Ser mãe de um bebê prematuro é lidar com o medo e a insegurança
Quando uma mulher engravida o que ela mais deseja é uma gravidez tranquila e que o bebê venha com saúde. Tudo isso, claro, dentro do tempo esperado de uma gestação normal, no caso numa gestação completa que varia entre 37 e 42 semanas. Ou seja, ao mesmo tempo em que a mãe conta os dias para o nascimento do filho, ela não quer que ele venha antes desse tempo. No entanto, nem sempre as coisas saem como programado, como é o caso dos “apressadinhos” que chegam antes do previsto e, nessa situação, há uma grande batalha a ser enfrentada.
Seja prematuro extremo, seja aqueles que nascem numa fase mais segura, há sempre uma angústia e medo. Sara Maria nasceu em 15 de junho de 2022, com 34 semanas e pouco mais de 2kg. Antes disso, a mãe, Gigriola Lima, já vinha de um processo de idas e vindas ao hospital devido à problemas de hipertensão gestacional. Ou seja, antes do parto, ela já convivia com o medo de ter a filha antes do tempo. Sara nasceu no dia 15 de junho e recebeu alta hospitalar no dia 25 do mesmo mês.
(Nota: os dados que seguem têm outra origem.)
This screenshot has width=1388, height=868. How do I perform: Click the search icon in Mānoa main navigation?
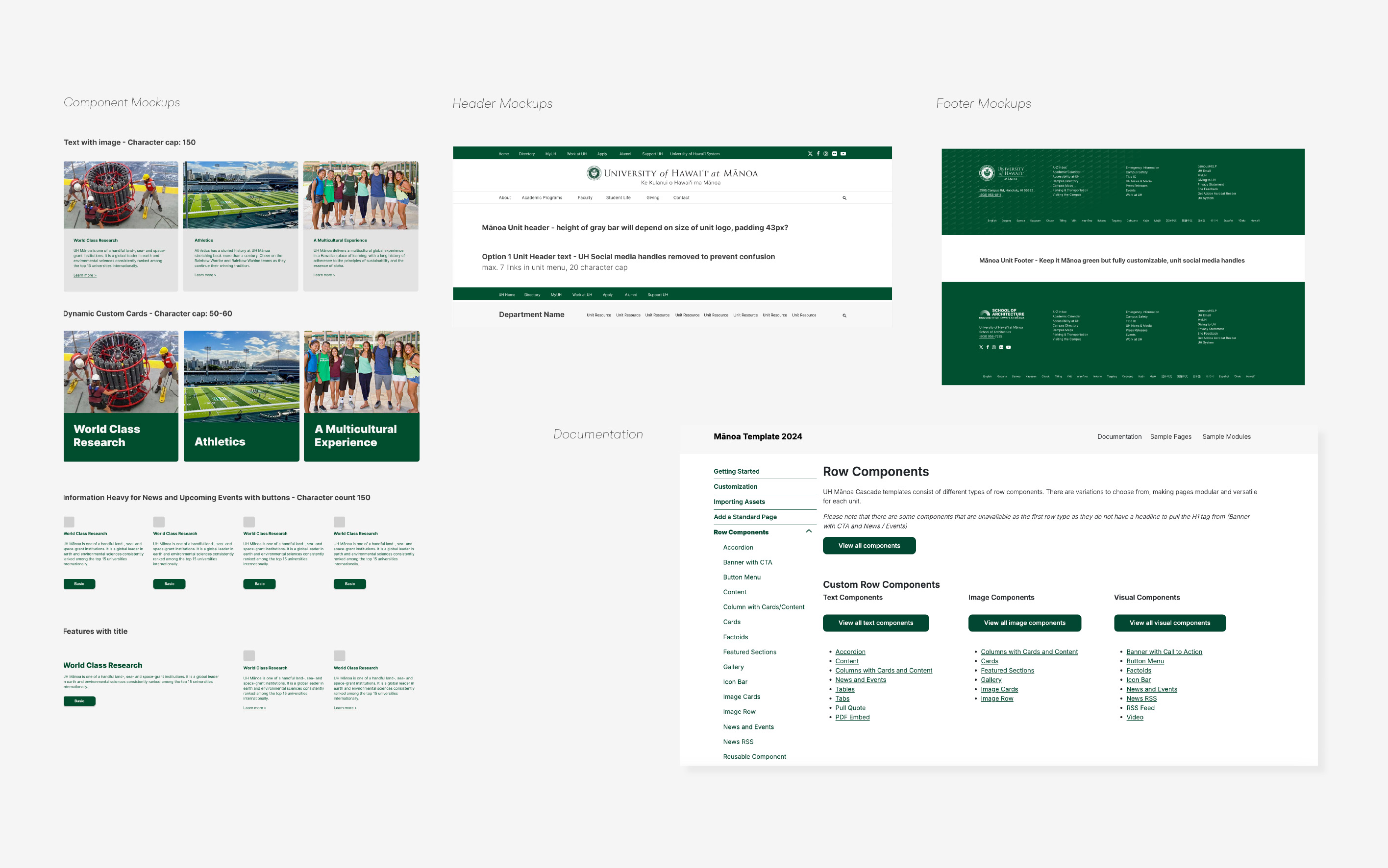click(x=844, y=198)
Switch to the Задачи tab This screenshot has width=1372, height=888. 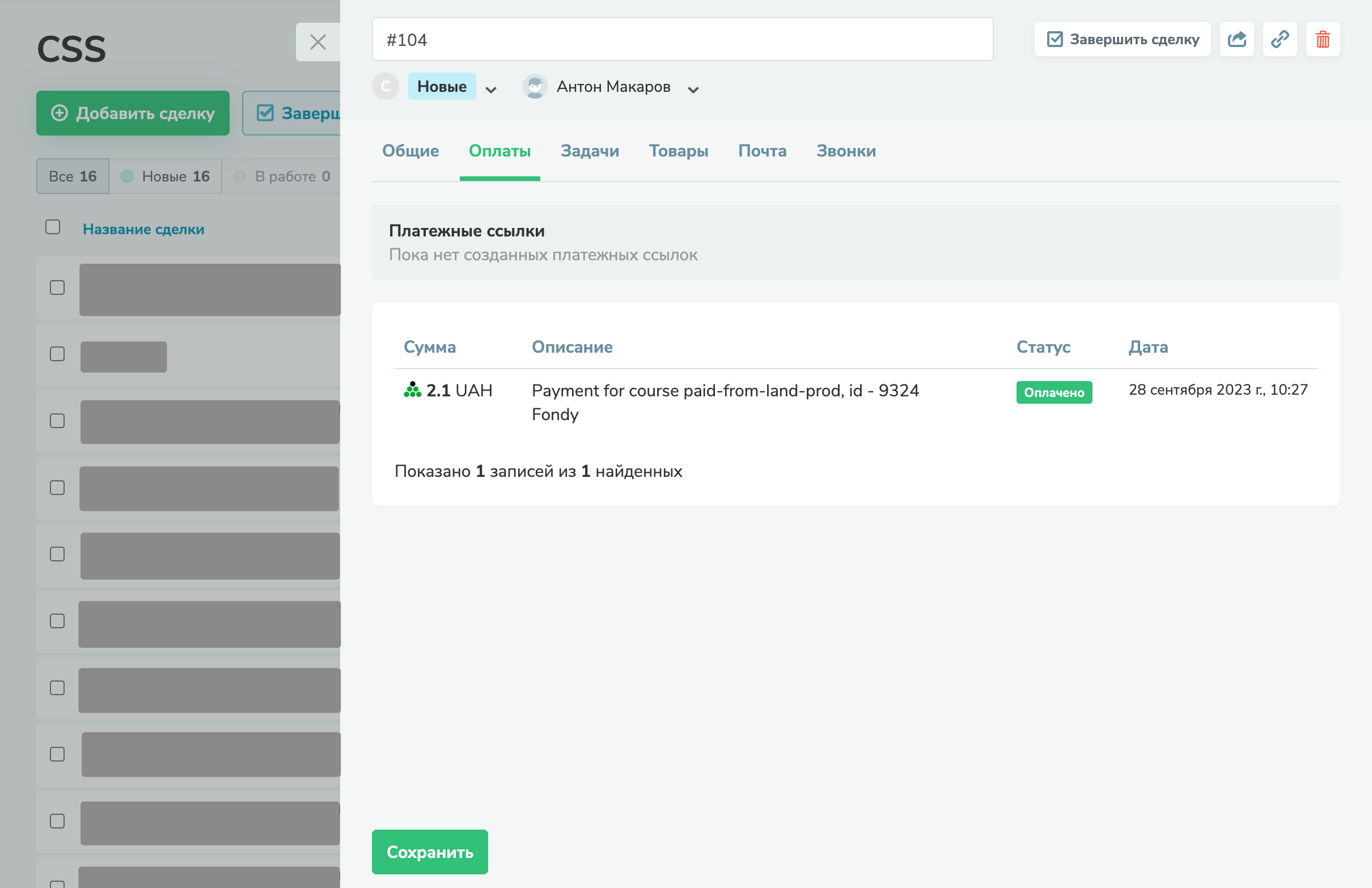click(589, 151)
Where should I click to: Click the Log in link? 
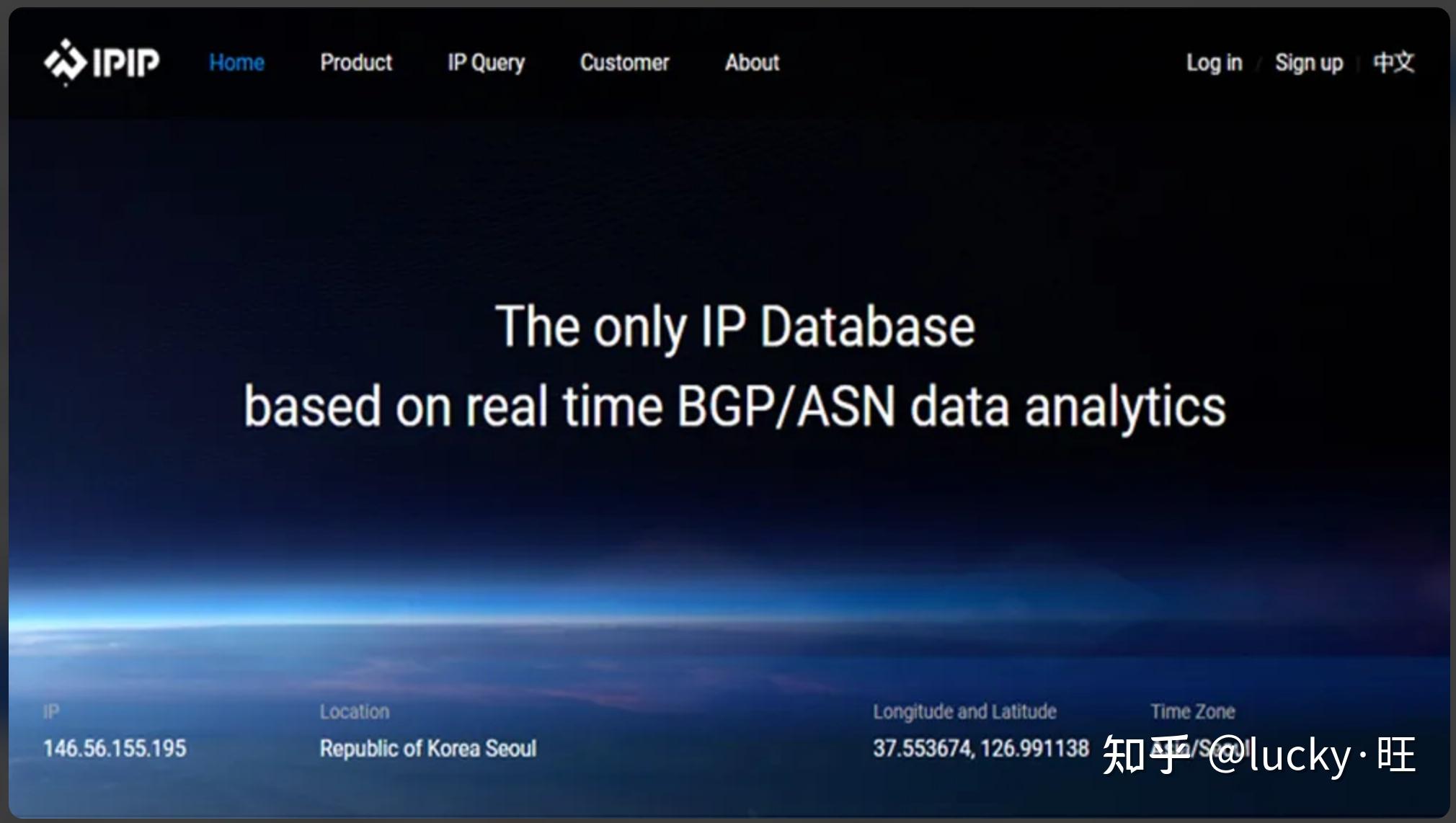coord(1214,63)
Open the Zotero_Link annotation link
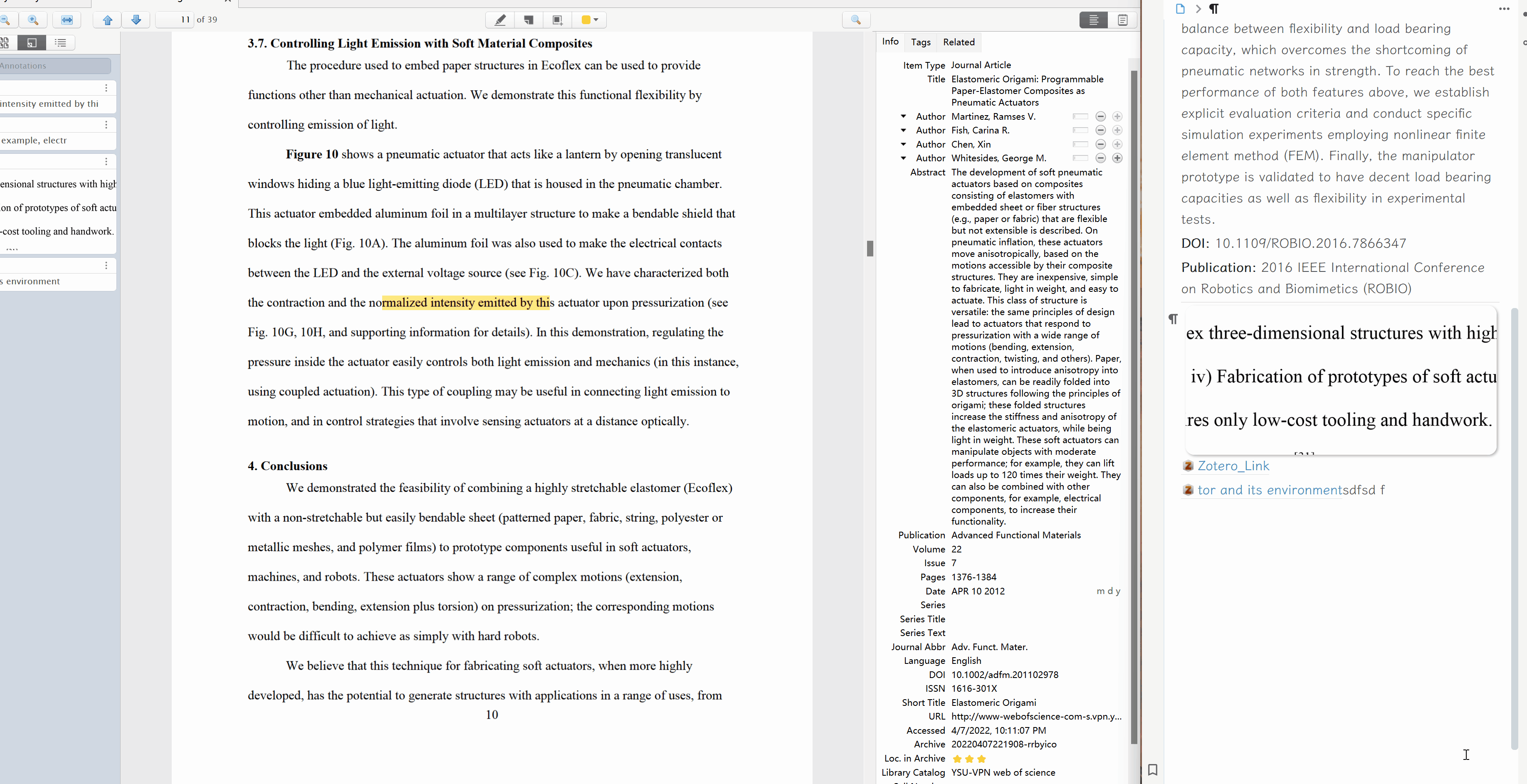This screenshot has width=1527, height=784. tap(1233, 466)
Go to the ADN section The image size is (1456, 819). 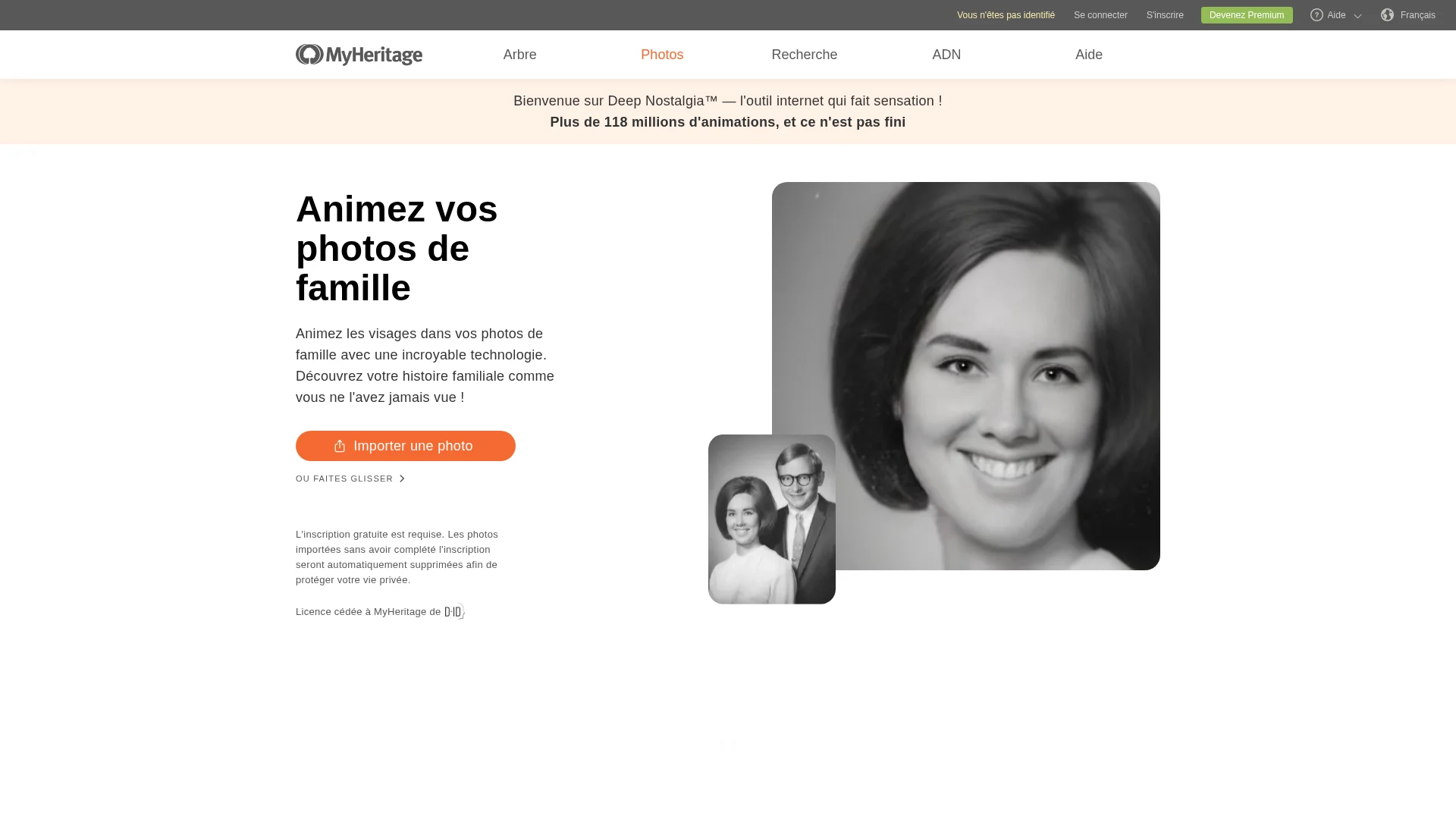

“Ter um filho prematuro nos coloca diante de um desafio para o qual não estamos preparados. A gente lida com o medo, a insegurança, principalmente, com o medo de haver alguma intercorrência que traga complicações para o bebê que já nasce em condições tão frágeis. A vivência no hospital, mesmo com todo o acolhimento, também não é fácil. E quando a gente presencia a situação de outras mães que as vezes é mais dramática que a nossa, a gente fica apreensiva”, disse. Gigriola afirma que foram dez dias difíceis, mas para a felicidade de toda a família correu tudo bem na recuperação de Sara.
Direitos das mães que tem bebês prematuros
A advogada Heloísa Souza, esclarece sobre os principais direitos das mães e dos bebês prematuros. Um assunto que ainda não é muito discutido, talvez pelo fato da prematuridade ainda ser um tema que não tem tanta visibilidade. São direitos que os pais e familiares precisam ter conhecimentos para que não lhes sejam negados.
Segundo Heloísa, garantir esses direitos cumpre o dispositivo 7° do Estatuto da Criança e do Adolescente (ECA), o qual estabelece que “a criança e o adolescente têm direito a proteção à vida e à saúde, mediante a efetivação de políticas sociais públicas que permitam o nascimento e o desenvolvimento sadio e harmonioso, em condições dignas de existência”.
Sobre os direitos das mães de bebês prematuros estão garantidos: acompanhar o bebê durante 24 horas no espaço neonatal. De acordo com a advogada, a Lei considera que nesta situação a mãe não é visita. Além disso, nos casos em que a mãe ou o pai não puderem acompanhar filho, eles podem ser substituídos por algum responsável.
“Outra garantia que precisa ser do conhecimento de mães que tem filhos prematuros é a licença maternidade, que só começa a contar da alta hospitalar da mãe e do bebê. Nos casos em que ocorrem em datas diferentes, conta-se aquele que for dado por último”, frisa.